[Assigned task]: Write the next part of the forum post about things men wish women understood, starting after its final sentence.

[Text passage]:
BEGIN

1. More women should wear Wonderbras and low-cut blouses. We like staring at boobs.

1. The relationship is never going to be like it was the first two months we were going out. Get over it. And quit whining to your girlfriends like THEIR relationships are SO MUCH better.

1. ALL men see in only 16 colors, like Windows default settings. Peach, for example, is a fruit, not a color. Pumpkin is also a fruit. We have no idea what mauve is.

1. If it itches, it will be scratched. We do that.

1.We are not mind readers and we never will be. Our lack of mind-reading ability is not proof of how little we care about you.

1. If we ask what is wrong and you say "nothing," we will act like nothing's wrong. We know you are lying, but it is just not worth the hassle.

1. What the hell is a doily?
 
Ambrosious, that was highly amusing, and made a few good points. i wish more of those on my side understood the feelings from your side :) i only do a couple of those things, but i'm getting better! anyhow, thanks for the chuckle,...

END

[Material supplied]:
BEGIN

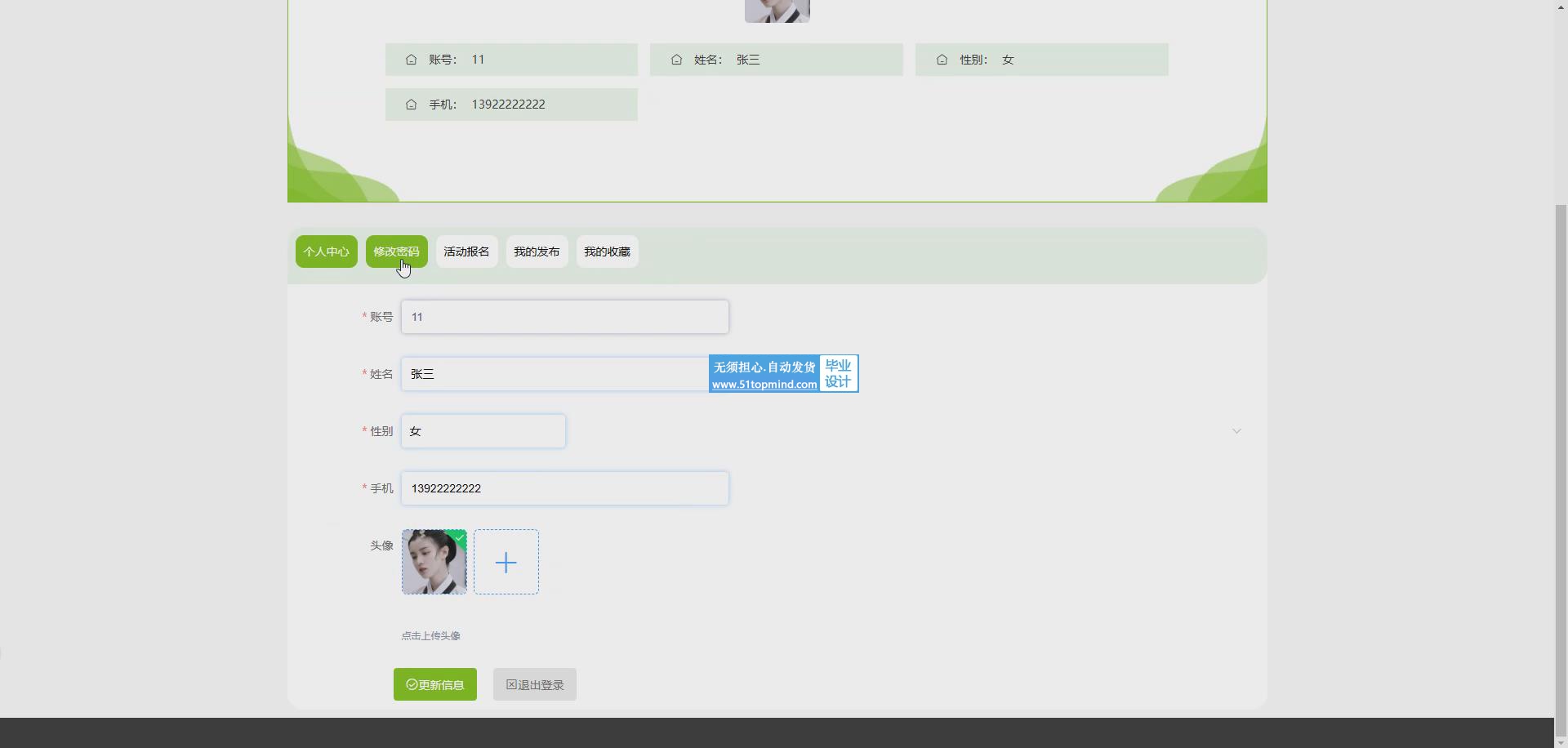The image size is (1568, 748).
Task: Click the home icon beside 姓名 info
Action: tap(676, 60)
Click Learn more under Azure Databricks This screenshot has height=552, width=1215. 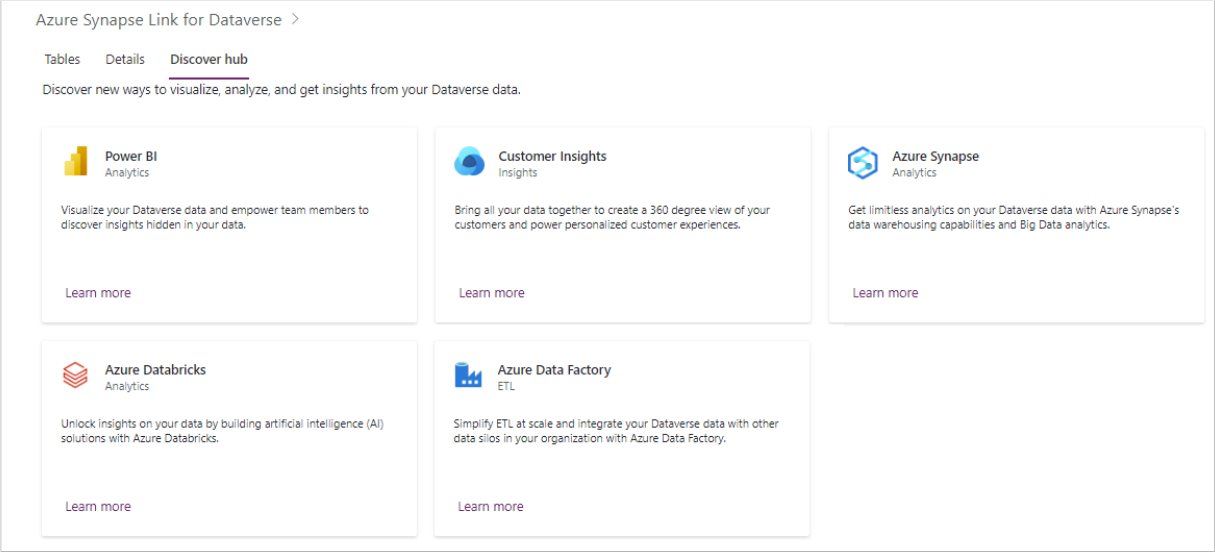98,507
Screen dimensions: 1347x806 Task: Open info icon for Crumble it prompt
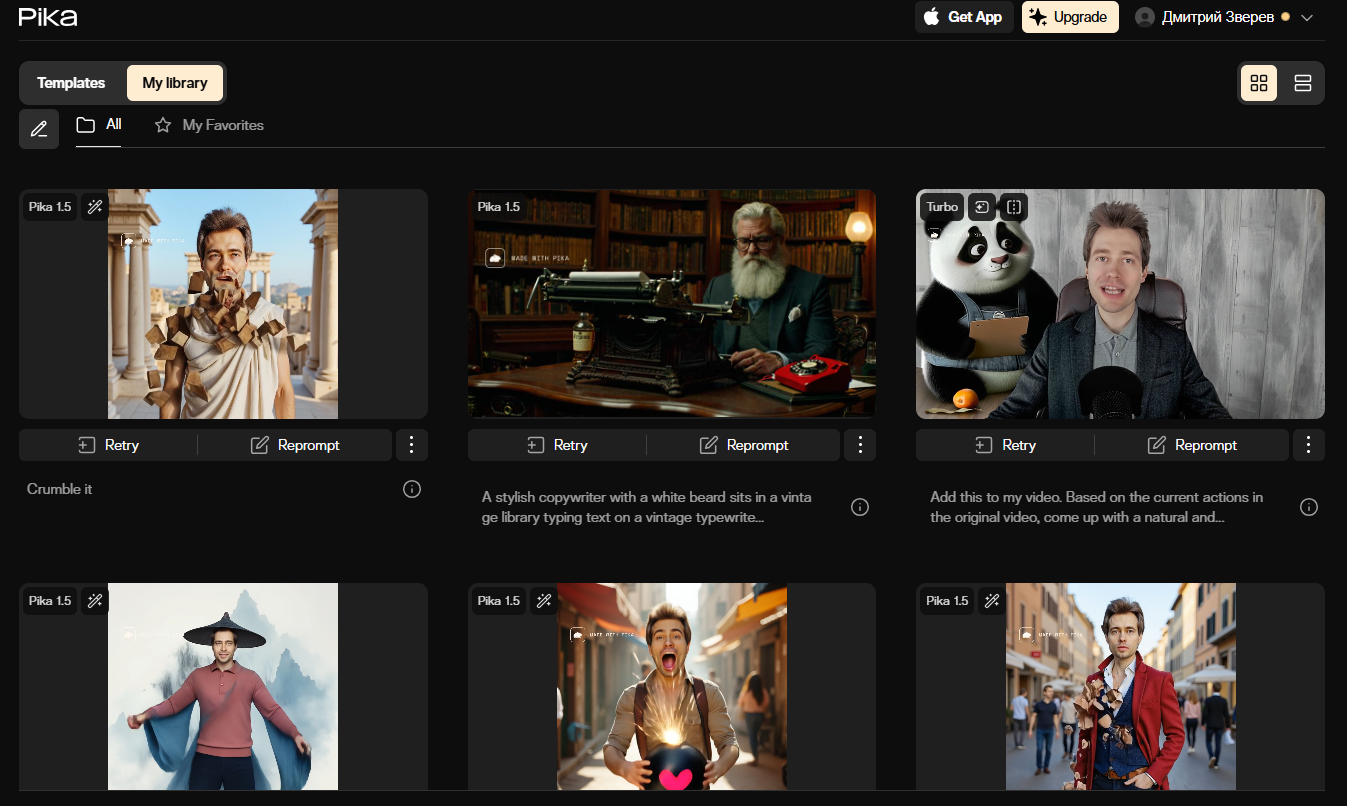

END

[Response]:
http://cgi.tripod.com/smilecwm/cgi-bin/s/dvv/uriel.gif

and no, there is no need for the ewok smilie, i'm just weird !
 
Ambrosious said:
.


1.Sometimes, we are not thinking about you. Live with it.


This may be true but I know you will be thinking about my feet for quite a while :)
 
Shouldn't have done this...

Ambrosious said:

1. Learn to work the toilet seat. You're a big girl. If it's up, put it down.


1. Learn to work the toilet seat. You're a big BOY (at least that what you tell us ;) ). If it's DOWN, put it UP.
 
Love that list, I printed it out to share with my sweetie!!Now, I get to post my list, based on my personal experience & I also apologize in advance.

RULES THAT GIRLS WISH GUYS KNEW

1. Learn to work the toilet seat, you are a big boy. If is down, put it up.

1. Sometimes, we are not thinking of you. Live with it.

1. Do not ask what we are thinking about unless you are
prepared to discuss such topics as clothes, shoes &
relationships.

1. Your ex-girlfriend is a slut.

1. If we give you a calendar, use it, it is easier on us
both.

1. Yes & No are perfectly acceptable answer to almost every
question.

1. If you won't act like soap opera guys, don't expect us
to dress like Victoria Secret girls.

1. If something we say can be interpreted 2 ways & one of
the ways makes you sad or angry, we meant the other one.

1. Ogling works both ways.

1. Christopher Columbus thought North America was India,
trust us, he needed directions.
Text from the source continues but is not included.